Trading metric
Maximum drawdown
Maximum drawdown is the worst peak-to-trough fall your account has suffered. It is the metric that decides whether you survive to trade your edge — and the one most traders only study after it has already hurt them.
What it is
Maximum drawdown is the largest drop from an equity high to a subsequent low before a new high is made, usually expressed as a percentage of the peak. If your account ran to 50,000 and fell to 40,000 before recovering, that is a 20% maximum drawdown. It measures the deepest hole your strategy and your behavior have dug.
It matters more than almost any return number because of math and psychology. A 50% drawdown requires a 100% gain just to break even, so deep drawdowns are disproportionately expensive to recover from. And the depth that looks survivable in a spreadsheet is the depth that makes real traders abandon a sound system at the worst possible moment.

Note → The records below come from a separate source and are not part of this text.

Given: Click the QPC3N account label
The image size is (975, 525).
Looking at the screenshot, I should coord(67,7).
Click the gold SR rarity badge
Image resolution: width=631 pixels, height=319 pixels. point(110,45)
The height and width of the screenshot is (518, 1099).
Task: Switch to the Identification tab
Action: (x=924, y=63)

Drawdown is also the metric prop firms live by: most evaluation and funded accounts impose hard maximum-drawdown and daily-loss limits, and breaching them ends the account regardless of skill. Monitoring it is not optional risk hygiene — for funded traders it is the rulebook.
How to measure it
Track the running peak of your equity curve, then measure how far each trough falls below the most recent peak. The largest of those falls is your maximum drawdown.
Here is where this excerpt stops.